Italy, EU Spar Despite Populist Budget Deficit Concession

Published 2018-10-04, 04:34 a/m
© Reuters.  Italy, EU Spar Despite Populist Budget Deficit Concession

(Bloomberg) -- Italy and the European Union resumed their sniping as the populist government in Rome prepared to flesh out its fiscal plans.

Antonio Tajani, president of the European Parliament, predicted the administration would overshoot the budget deficit target of 2.4 percent it has set for next year.

Tajani told newspaper il Messaggero he doesn’t think the deficit goal “will be sufficient because the growth rate is too low” and an initial forecast of 1.6 percent growth “is just propaganda.” It’s obvious that “those who are supposed to lend us money to finance the public debt don’t like” the plan, said Tajani, a co-founder of Silvio Berlusconi’s center-right Forza Italia.

The government is targeting economic growth of 1.6 percent for next year, Deputy Finance Minister Massimo Garavaglia told RAI television Thursday morning. “It should be the same for the two years after that,” the League’s Garavaglia added when asked about the target for 2020 and 2021.

In a partial climb-down late Wednesday, the ruling coalition of the anti-establishment Five Star Movement and the anti-migrant League pledged to reduce the deficit target in 2020 and 2021 -- after the EU pushed for lower spending requests.
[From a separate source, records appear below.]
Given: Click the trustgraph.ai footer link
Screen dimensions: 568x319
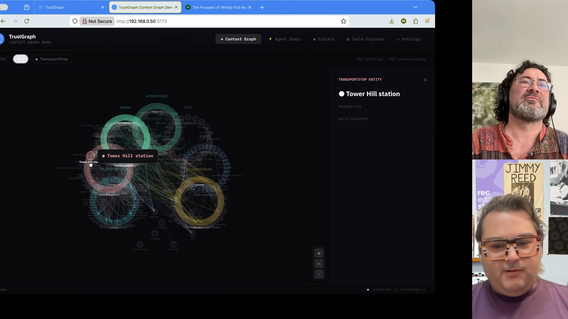Looking at the screenshot, I should 413,289.
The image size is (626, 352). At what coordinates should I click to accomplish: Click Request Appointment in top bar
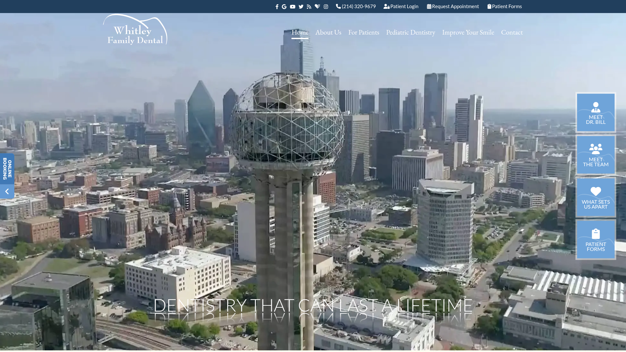point(453,7)
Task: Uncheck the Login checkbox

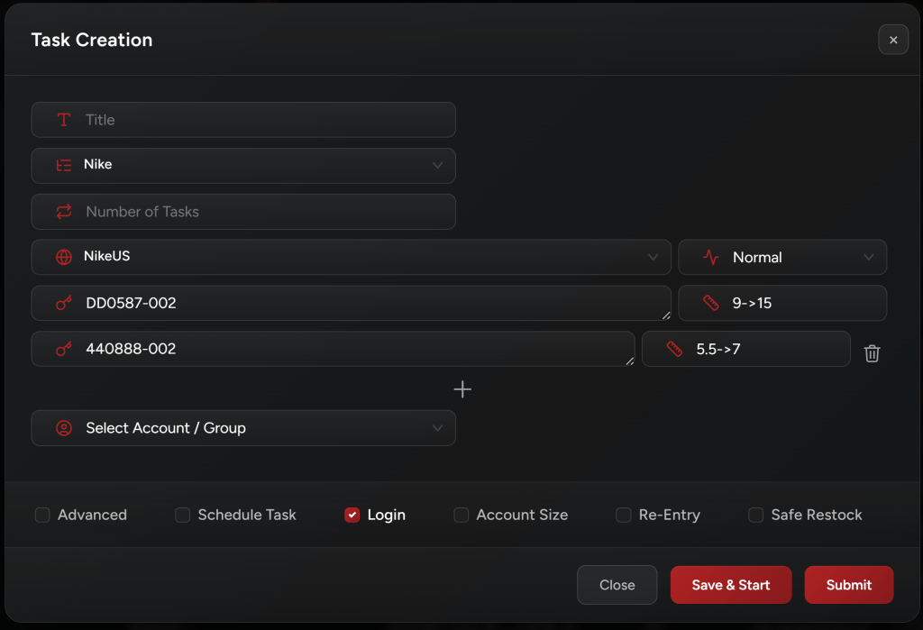Action: pos(352,516)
Almost a week later, the government has yet to publish the economic growth forecasts underpinning its plans.

Italian bonds were initially buoyed by the revised deficit numbers, before paring gains as bonds across Europe declined following U.S. Treasuries. Ten-year yields were steady at 3.32 percent, having touched 3.46 percent Tuesday, the highest level in more than four years. The yield spread over Germany was at 279 basis points, down from 304 basis points.

‘Inappropriate’ Tone

Deputy Premier Matteo Salvini again hit back at the EU on Thursday. The League leader branded inappropriate “the tone of some EU commissioners,” just because “we have put limits on immigration,” Salvini said in an interview with RAI radio.
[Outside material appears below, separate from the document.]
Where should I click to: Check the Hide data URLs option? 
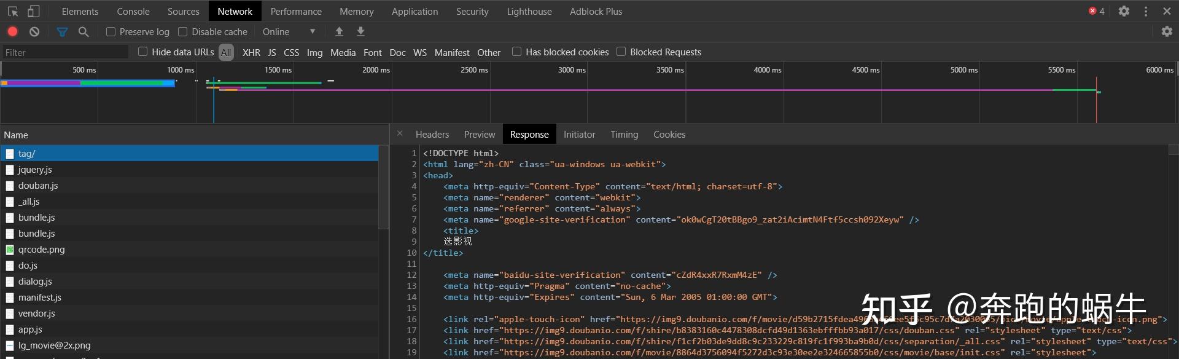[x=143, y=52]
The government will allocate about 8 billion euros ($9.2 billion) in next year’s budget to the so-called “citizen’s income” for the poor and 7 billion to 8 billion euros to rolling back the Fornero pension reform which raised the retirement age, Salvini said. The budget aims to boost labor productivity, he added.

League and Five Star officials had said late Wednesday that 10 billion euros would fund the basic income, 7 billion euros for the pension change, 2 billion euros for tax cuts, and 1 billion euros for hiring police.
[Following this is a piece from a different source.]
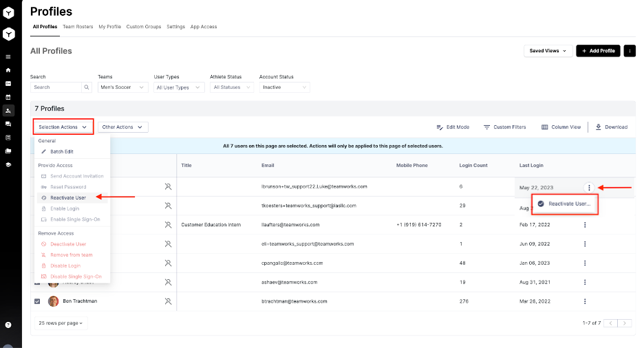The width and height of the screenshot is (644, 348).
Task: Choose Batch Edit from the menu
Action: (61, 151)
All measures envisaged in the budget will be fully-funded, Luigi Di Maio, the other deputy premier who is also Five Star’s leader, told Radio Radicale Thursday. Di Maio said Giovanni Tria will remain finance minister, following media reports he had threatened to resign last week over the deficit targets. “There is no point in changing a winning team,” Di Maio said.

The government’s deficit goal for next year is triple the previous administration’s target of 0.8 percent of gross domestic product set back in April, which Tria repeatedly said was no longer achievable. The government aims to reduce the shortfall to 2.1 percent in 2020 and 1.8 percent in 2021.

Newspaper Sole-24 Ore reported the government targets 1.5 percent growth next year, 1.6 percent in 2020 and 1.4 percent in 2021. Official growth numbers will be submitted to parliament later Thursday, the paper added.